Friday, January 31, 2014


It's a quiet and cloudy day in Oklahoma City today. I have plenty of things with which to busy myself. But I'm more in the mood to remember other times. With so many of our family who have moved ahead of us into God's kingdom, we need to keep memories alive. For ourselves. For our younger family members. Following is a piece I wrote when my cousin, Glenda, passed away. She was a poet and spent many hours during a time in her life that would leave many feeling they had no resources to be productive. Parkinsons Disease was holding her captive in her body and in her tiny apartment, but she still reached out to others through her poetry and shadow boxes.

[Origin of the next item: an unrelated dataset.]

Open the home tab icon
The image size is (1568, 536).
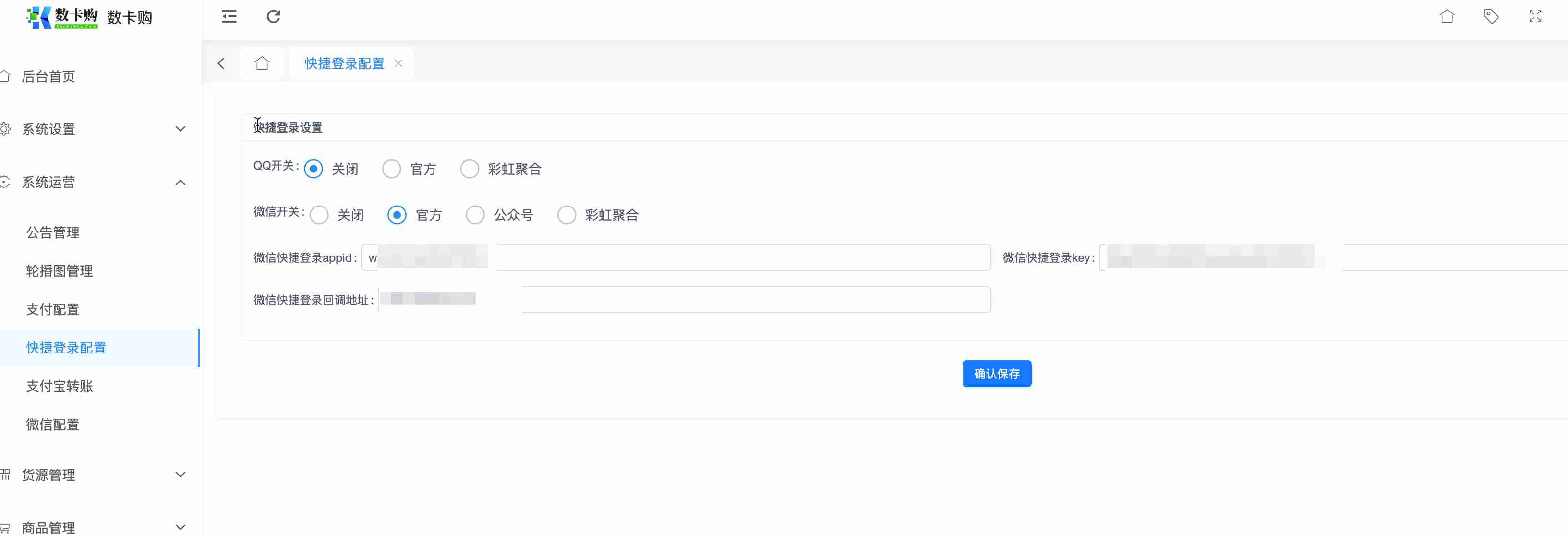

It is my honor to introduce you to her today:

Glenda is my cousin.  And, for what now seems a lifetime ago, she was my friend, traveling companion, and confidant.  
As children, Glenda and I spent summer days at Grandpa Anderson’s house creating whatever world we chose to live in for the day.  Some days we would load all of our worldly possessions into the family car parked in the driveway, climb into the front seat and head for California or other far-away places.  We didn’t need the car keys, or money for gas or lodging.  All we needed were our imaginations and that supply never ran dry.  A walk to the local grocery store on a summer day could turn into a raging blizzard as we fought against howling winds and life-threatening elements that no one else could experience.
At the end of such an eventful day, we would lie under the moon-soaked window of her tiny bedroom and plan the rest of our lives.  And, like our imaginations, our plans knew no bounds.  The cool breeze was a welcome relief from the summer heat – and much warmer than the howling “winter” winds we had survived earlier that day.
Our lives took different paths, most of which were not in our well-thought-out summer dreams.  Glenda’s ability to step out of her world and into a better place enabled her to write beautiful poetry and create cards and shadow boxes to showcase what she had written.  I’ve heard how her poetry won awards and how she used to be invited to read her inspired creations to other poets.
That she could know such peace in a body that defied her every move and be able to express such love for and faith in God, in her Jeshua, was God revealing Himself to us through her.  I can honestly say that I never once heard Glenda complain or feel sorry for herself over her physical condition.  The only words spoken were words of praise and of hope. 
At Glenda and Jacob’s anniversary celebration one summer, Glenda created yet another memory.  Our grandson, Barrick, was there.  He was about six months old, I guess.  Glenda engaged him by singing what sounded like a Jewish lullaby to him as only she could sing it.  Barrick’s wiggles stopped, his eyes fixed on hers.  He didn’t even notice the involuntary movement of Glenda’s chair twisting on castors that would not be controlled.  He just heard her soft voice and the beautiful song that was for his ears only – like they were the only two people in a room filled with people and activity.  What a gift, and on a day when Glenda should have been the only recipient of gifts.  
There was quite a party going on in Heaven in 2009 and 2010.  One reunion after another, after another, after another…  Early on a Saturday morning at 2:30 AM, it was Glenda’s turn to run into the waiting arms of her parents, grandparents, aunts, uncles, cousins, friends - and her Messiah.  And run she could.  With strong legs that allowed her to dictate the direction and speed of her arrival.  I can imagine, once again, and I can see Glenda on the team that writes unending praises to Yahweh.  But that’s where the imagination ends.  This time she really is in a better place.
Thanks for the memories, Glenda.



Anonymous said...

You've described her spirit so beautifully that I can feel her smiling.

Nancy K. Sullivan said...

What a sweet thing to say. Thank you for stopping by. God Bless.

dandelionfleur said...

oh my goodness that was sweet to the soul.

Nancy K. Sullivan said...

Thank you, Lisa. Her humble digs were traded up to a mansion.